Il fantastico mondo degli Alinari
Volti e mestieri, luoghi e città. Operai e lavandaie, funzionari e scugnizzi, artigiani e urbanisti; porti e acquedotti, giardini e monumenti, gite aziendali e chioschetti di artigiani. È l’Italia con le sue facce e le sue opere, una carrellata del secolo scorso nelle immagini indimenticabili degli Archivi Alinari, deposito storico della memoria visiva nazionale, diventato oggi una Fondazione della Regione Toscana, presieduta da Giorgio Van Straten e diretta da Claudia Baroncini. Dopo 150 anni di gestioni private, infatti, a fine 2019 la Toscana ha acquistato gli archivi della società fiorentina (che contengono oltre 5 milioni di immagini e pezzi vari), che sono diventati dunque pubblici e che la Fondazione dovrà organizzare. Una “fabbrica di immaginario disponibile”, l’ha definita Michele Smargiassi su Fogli E Viaggi, Il sito di racconti di viaggio, cultura, ambiente curato da Vittorio Ragone e animato da giornalisti e scrittori.
Da domani, proprio Fogli E Viaggi, con cui Roma Report è gemellato, pubblicherà una videofotogallery con immagini del Novecento, e un racconto d’autore su eventi-cardine dell’identità e della storia locali, dedicate a 10 grandi città italiane, con la selezione delle musiche di accompagnamento e degli interpreti curata da Adriana Tessier.

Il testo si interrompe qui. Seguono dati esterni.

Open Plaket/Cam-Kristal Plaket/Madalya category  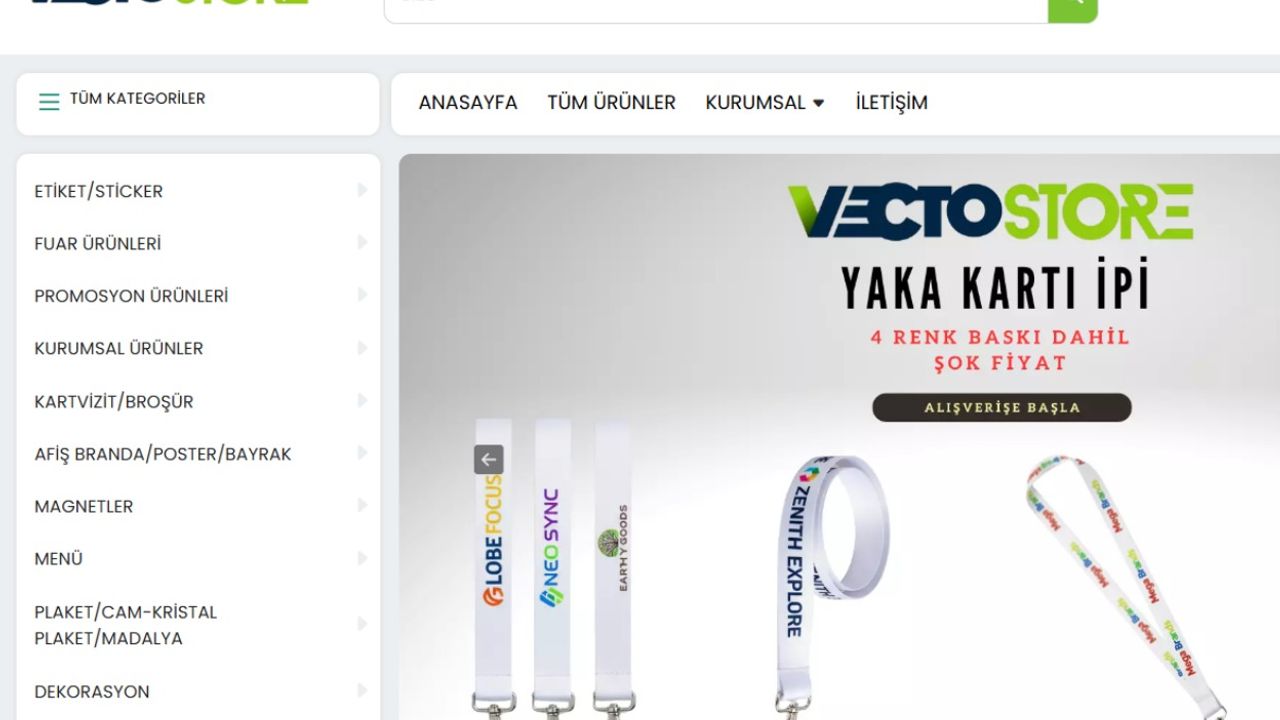[x=126, y=625]
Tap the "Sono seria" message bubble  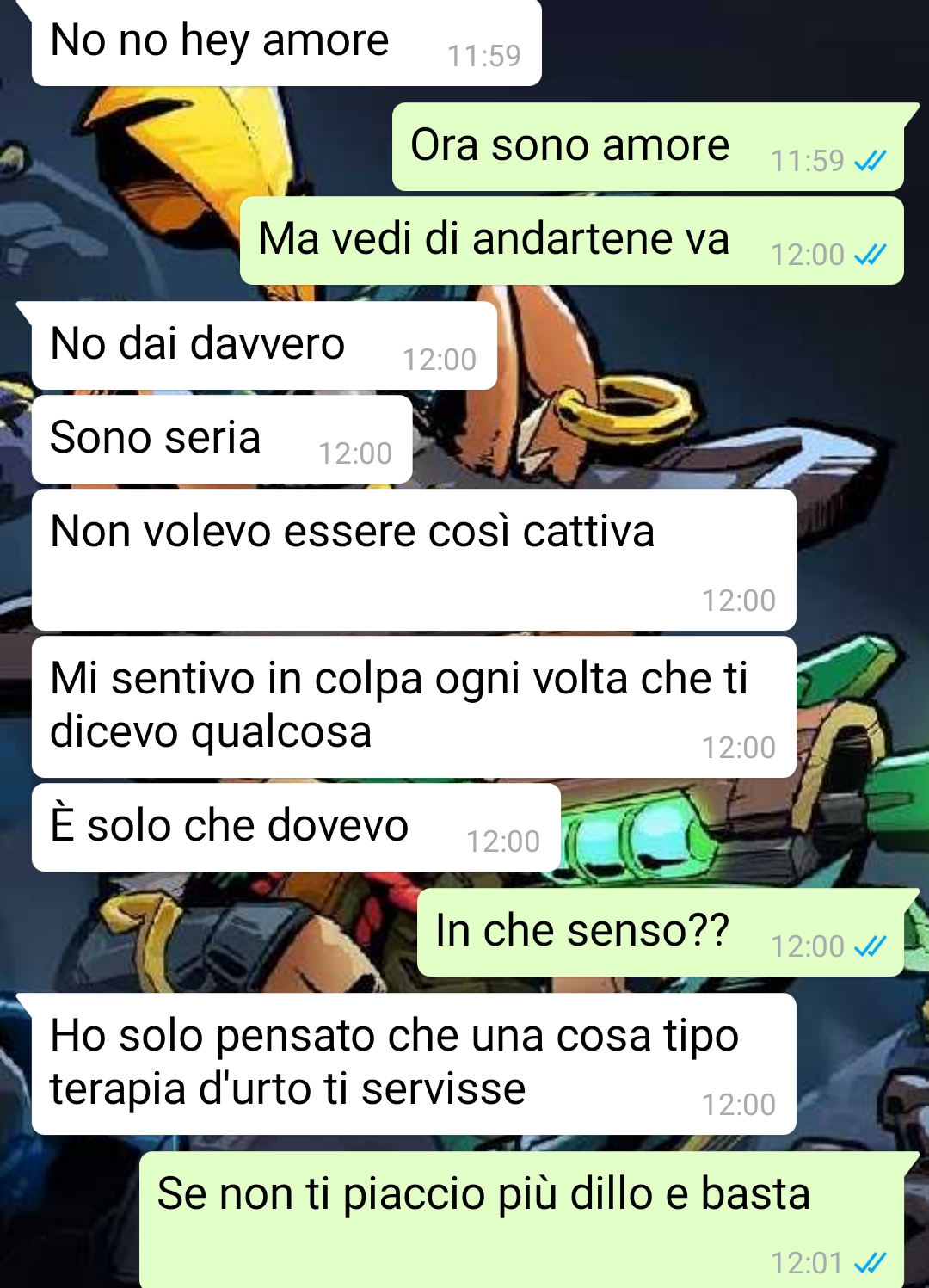[x=222, y=439]
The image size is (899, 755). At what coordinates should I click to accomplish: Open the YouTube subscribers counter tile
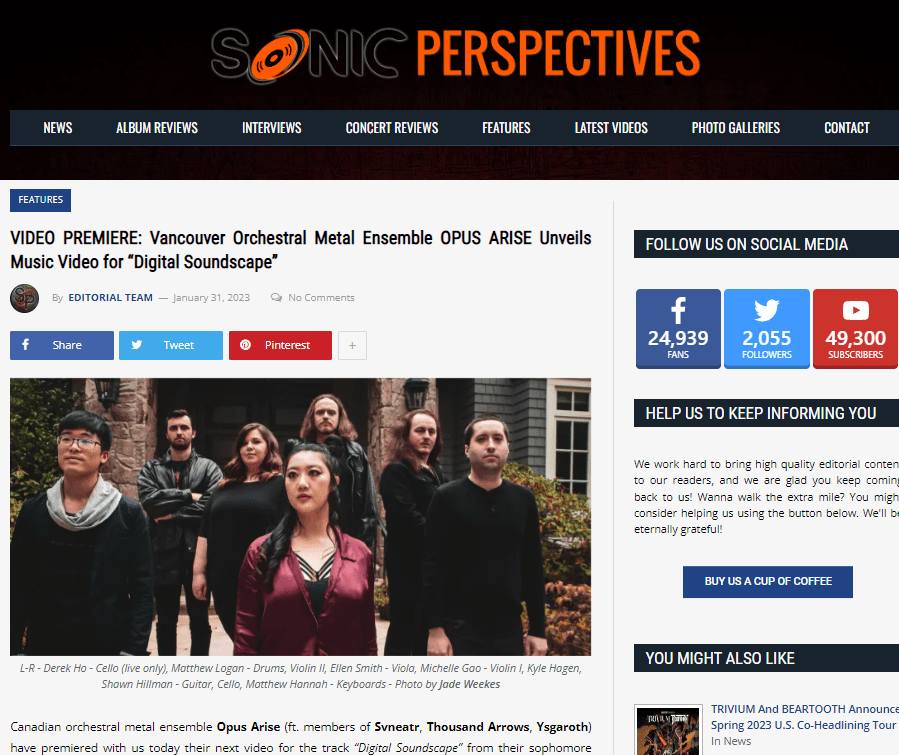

Si inizierà con la Città Eterna: Roberto Roscani racconterà “Roma sparita”: il cambiamento urbanistico avvenuto all’ inizio del XX secolo e poi durante il fascismo, quando intere aree furono ridisegnate per celebrare i fasti della Capitale.
Ecco un’anticipazione del testo di Roscani:
(…) La vulgata vuole che la Roma papalina fosse una piccola città provinciale. Sul provinciale d’accordo, sul piccola un po’ meno: Roma aveva nel 1871 212mila abitanti, sostanzialmente lo stesso numero di Torino (che era stata capitale sabauda da sempre), Milano ne aveva meno di 250 mila, Firenze capitale italiana dall’Unità aveva visto crescere i suoi abitanti tra il 1861 e il 1871 da 150 a 200mila. Solo Napoli era davvero una grande città con mezzo milione di abitanti. In più Roma non era una città immobile come potremmo credere e la sua boccata di modernità stava arrivando per mano di gente come il cardinale De Merode e dalla speculazione edilizia. Oggetto delle trasformazioni degli anni che precedono l’Unità era la grande zona di via Nazionale, un’area di orti e giardini, di vigne destinata a diventare forse la prima strada romana così ampia da sembrare progettata dal barone Haussmann, l’urbanista di Napoleone III che ridisegnò Parigi. Una modernità a prova di barricate che in strade tanto larghe non si possono innalzare (…)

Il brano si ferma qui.